Posts Tagged ‘nasa’

31 October, 2014

NASA has increased its reliance on private, commercial space companies following the retirement of the U.S. Space Shuttle program in 2011. Among NASA’s growing list of commercial partners is Orbital Sciences Corp. in Dulles, Virginia.

The Antares launch vehicle, from Orbital Sciences Corp., is the largest rocket produced by the company and the largest to be launched from the Mid-Atlantic Regional Spaceport at NASA’s Wallops Flight Facility in Virginia.

Orbital engineers first developed the Antares (originally called Taurus II) – under a $171 million NASA Commercial Orbital Transportation Services (COTS) Space Act Agreement (SAA) – to be an expendable launch system capable of launching payloads heavier than 5,000 kilograms (11,000 pounds) into low-Earth orbit (LEO). More specifically, Antares is designed to launch Orbital’s Cygnus spacecraft to deliver cargo to the International Space Station (ISS) as part of NASA’s COTS and Commercial Resupply Services (CRS) programs.
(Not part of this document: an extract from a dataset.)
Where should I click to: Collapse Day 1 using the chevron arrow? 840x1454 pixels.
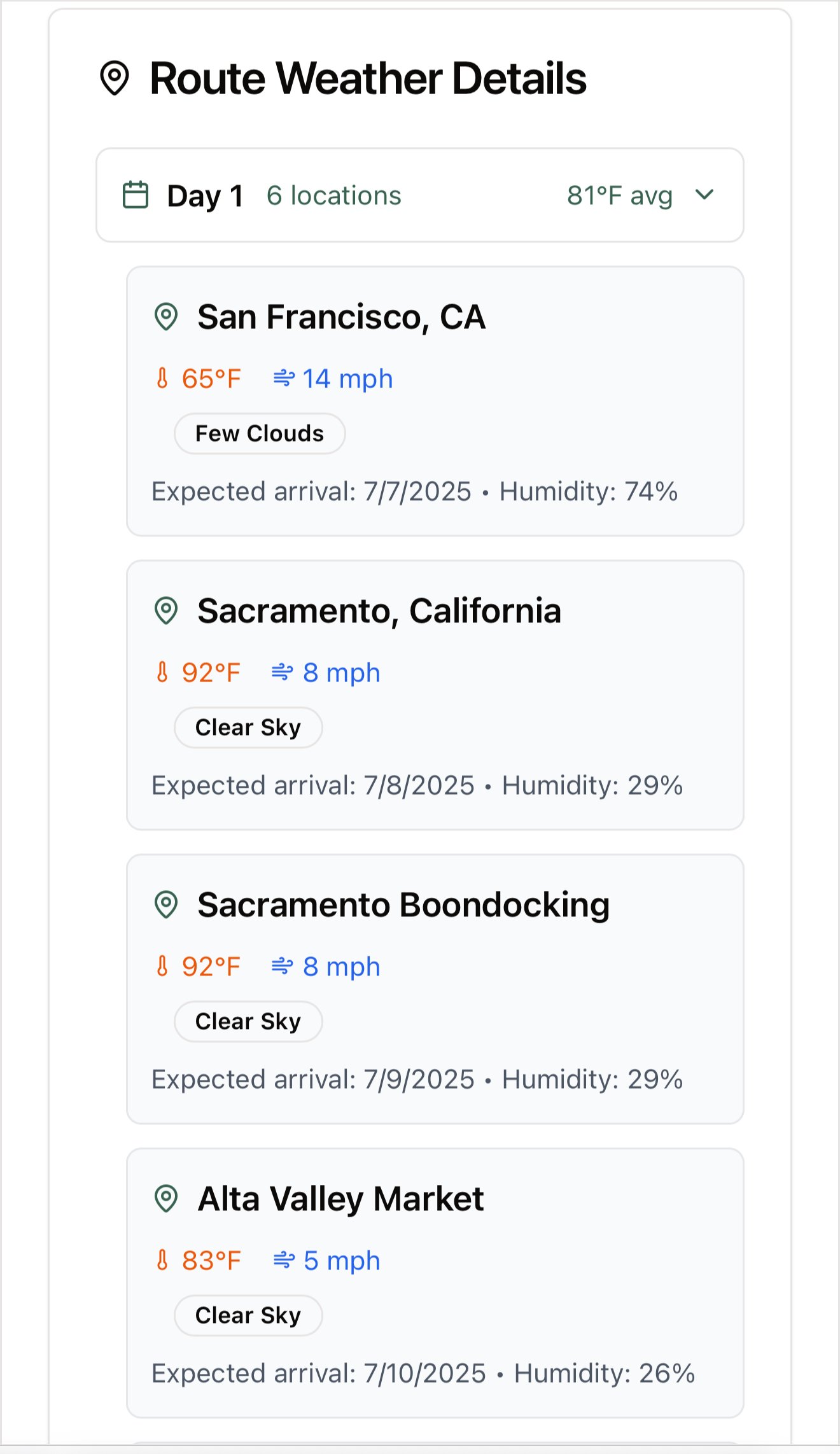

The Antares rocket made its inaugural flight on 21 April 2013, and has successfully completed two resupply missions, ORB-1 and ORB-2, from the same facility – starting in January 2014 and bringing nearly 5,000 pounds of supplies and experiments to the ISS each trip. Under the company’s $1.9 billion Commercial Resupply Services (CRS) contract with NASA, Orbital Sciences Corp. will send approximately 20 metric tons of cargo to the ISS over the course of eight missions. (SpaceX, with headquarters in Hawthorne, Calif., won an even larger CRS contract for 12 missions.)

Orbital’s third resupply mission was unsuccessful, and teams are working to figure out what went wrong. Debris was scattered over an estimated one-mile radius from the site of the blast. NASA cautions the public not to collect any debris from the accident as it could be hazardous and instead to call the incident response team at 757-824-1295.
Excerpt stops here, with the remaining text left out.